Semi-supervised learning using image rotation (left) and data augmentation (right)

After pre-training, we trained a linear classifier on top of this feature extractor for the main task, and fine-tuned the whole network by gradually unfreezing the layers starting from the top. We also used data augmentation. This strategy led to a significant boost in accuracy (28.8%) as compared to the previous model.


The figure below shows the training and validation loss curves, and accuracy for the final model over the course of training. Red line shows the moment of switching from training only linear classifier to fine-tuning the whole network.

Train loss, validation loss and accuracy for the final submission

The figure below visualizes nearest neighbors for 4 random images in the validation dataset (first column). As it can be seen, semi-supervised rotation model clearly managed to learn meaningful representations of the images.

Nearest neighbors in the validation dataset: Semi-supervised model (left) and Supervised model (right)

Overall, we can conclude that semi-supervised pretraining on the unlabeled data helped to improve accuracy on the main classification task. However, it is not clear how much more beneficial semi-supervised training is as compared to pre-training on existing large labeled datasets such as ImageNet.

For more information, you may refer to our paper.
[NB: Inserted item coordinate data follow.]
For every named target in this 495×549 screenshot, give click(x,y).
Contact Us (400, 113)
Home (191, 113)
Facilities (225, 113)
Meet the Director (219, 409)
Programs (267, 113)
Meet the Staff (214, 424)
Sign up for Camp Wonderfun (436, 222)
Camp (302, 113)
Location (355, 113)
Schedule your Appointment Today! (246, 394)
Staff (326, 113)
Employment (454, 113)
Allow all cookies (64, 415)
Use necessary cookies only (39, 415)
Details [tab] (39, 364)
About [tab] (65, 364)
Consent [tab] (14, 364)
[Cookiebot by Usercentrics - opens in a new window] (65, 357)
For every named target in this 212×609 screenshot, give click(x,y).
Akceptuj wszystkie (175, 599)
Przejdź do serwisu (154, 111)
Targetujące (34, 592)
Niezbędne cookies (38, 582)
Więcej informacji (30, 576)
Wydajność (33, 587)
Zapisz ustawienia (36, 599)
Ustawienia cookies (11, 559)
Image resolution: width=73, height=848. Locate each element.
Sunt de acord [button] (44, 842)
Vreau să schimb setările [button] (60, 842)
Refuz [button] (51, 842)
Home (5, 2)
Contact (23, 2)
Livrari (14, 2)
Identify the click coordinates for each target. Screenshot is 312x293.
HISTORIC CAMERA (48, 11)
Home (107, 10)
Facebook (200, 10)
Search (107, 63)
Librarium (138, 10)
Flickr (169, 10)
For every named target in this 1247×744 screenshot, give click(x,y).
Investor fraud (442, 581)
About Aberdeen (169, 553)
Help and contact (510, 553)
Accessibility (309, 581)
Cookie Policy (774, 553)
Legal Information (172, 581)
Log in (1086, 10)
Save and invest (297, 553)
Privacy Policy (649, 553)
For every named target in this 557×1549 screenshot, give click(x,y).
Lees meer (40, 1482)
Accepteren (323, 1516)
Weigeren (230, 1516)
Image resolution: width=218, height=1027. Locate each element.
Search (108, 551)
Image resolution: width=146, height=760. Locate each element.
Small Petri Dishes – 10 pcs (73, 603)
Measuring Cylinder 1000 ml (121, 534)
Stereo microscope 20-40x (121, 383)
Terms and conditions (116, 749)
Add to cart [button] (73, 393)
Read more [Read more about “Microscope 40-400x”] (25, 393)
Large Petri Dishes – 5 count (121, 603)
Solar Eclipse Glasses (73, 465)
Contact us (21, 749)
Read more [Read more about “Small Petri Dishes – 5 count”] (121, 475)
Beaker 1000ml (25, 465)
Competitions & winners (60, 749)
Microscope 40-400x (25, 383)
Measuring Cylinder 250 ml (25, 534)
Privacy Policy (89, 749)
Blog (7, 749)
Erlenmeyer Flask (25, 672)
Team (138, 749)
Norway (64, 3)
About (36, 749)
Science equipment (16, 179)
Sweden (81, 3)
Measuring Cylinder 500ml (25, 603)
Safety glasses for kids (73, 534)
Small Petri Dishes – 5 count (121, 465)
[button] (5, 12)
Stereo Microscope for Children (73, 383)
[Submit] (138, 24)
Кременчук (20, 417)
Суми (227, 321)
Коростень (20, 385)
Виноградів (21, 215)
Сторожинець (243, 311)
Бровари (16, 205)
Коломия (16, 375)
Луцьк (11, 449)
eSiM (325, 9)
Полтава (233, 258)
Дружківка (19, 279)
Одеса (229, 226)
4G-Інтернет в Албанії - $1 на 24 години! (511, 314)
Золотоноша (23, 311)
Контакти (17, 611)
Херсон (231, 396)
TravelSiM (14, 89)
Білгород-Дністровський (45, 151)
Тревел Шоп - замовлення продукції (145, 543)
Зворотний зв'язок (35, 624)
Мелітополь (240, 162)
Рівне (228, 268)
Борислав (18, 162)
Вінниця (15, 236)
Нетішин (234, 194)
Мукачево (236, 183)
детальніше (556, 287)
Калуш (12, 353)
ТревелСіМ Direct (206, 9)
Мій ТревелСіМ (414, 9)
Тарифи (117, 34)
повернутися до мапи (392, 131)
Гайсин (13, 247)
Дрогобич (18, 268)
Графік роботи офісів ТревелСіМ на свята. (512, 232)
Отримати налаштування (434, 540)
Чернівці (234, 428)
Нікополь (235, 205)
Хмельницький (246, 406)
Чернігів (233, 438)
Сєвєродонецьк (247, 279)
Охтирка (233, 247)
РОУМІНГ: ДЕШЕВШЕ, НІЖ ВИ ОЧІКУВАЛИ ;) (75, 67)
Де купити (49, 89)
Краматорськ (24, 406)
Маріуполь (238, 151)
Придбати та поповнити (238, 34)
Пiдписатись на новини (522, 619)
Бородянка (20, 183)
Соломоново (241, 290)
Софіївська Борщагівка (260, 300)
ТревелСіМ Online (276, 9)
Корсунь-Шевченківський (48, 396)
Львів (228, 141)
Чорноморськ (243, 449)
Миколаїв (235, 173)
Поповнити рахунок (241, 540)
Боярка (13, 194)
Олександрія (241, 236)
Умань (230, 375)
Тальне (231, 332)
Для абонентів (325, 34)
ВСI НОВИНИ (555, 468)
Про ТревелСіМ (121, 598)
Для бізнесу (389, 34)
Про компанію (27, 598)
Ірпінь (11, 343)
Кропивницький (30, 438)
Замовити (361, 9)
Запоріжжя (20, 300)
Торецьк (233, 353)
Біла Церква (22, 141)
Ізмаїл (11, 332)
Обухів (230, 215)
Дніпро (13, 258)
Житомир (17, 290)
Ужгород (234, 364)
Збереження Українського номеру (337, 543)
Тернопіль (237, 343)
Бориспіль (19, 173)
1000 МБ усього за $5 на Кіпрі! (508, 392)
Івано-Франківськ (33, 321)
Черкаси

[1] Carl Doersch, Abhinav Gupta, and Alexei A. Efros. Unsupervised visual representation learning by context prediction. In International Conference on Computer Vision (ICCV), 2015.
[2] Spyros Gidaris, Praveer Singh, and Nikos Komodakis. Unsupervised representation learning by predicting image rotations. CoRR, abs/1803.07728, 2018.
[3] Aidan N. Gomez, Mengye Ren, Raquel Urtasun, and Roger B. Grosse. The reversible residual network: Backpropagation without storing activations. CoRR, abs/1707.04585, 2017.
[4] Kaiming He, Xiangyu Zhang, Shaoqing Ren, and Jian Sun. Deep residual learning for image recognition. CoRR, abs/1512.03385, 2015.
[5] Kaiming He, Xiangyu Zhang, Shaoqing Ren, and Jian Sun. Identity mappings in deep residual networks. CoRR, abs/1603.05027, 2016.
[6] Alexander Kolesnikov, Xiaohua Zhai, and Lucas Beyer. Revisiting self-supervised visual representation learning. CoRR, abs/1901.09005, 2019.
[7] Sebastian Ruder. An overview of gradient descent optimization algorithms. CoRR, abs/1609.04747, 2016.
[8] Sergey Zagoruyko and Nikos Komodakis. Wide residual networks. CoRR, abs/1605.07146, 2016.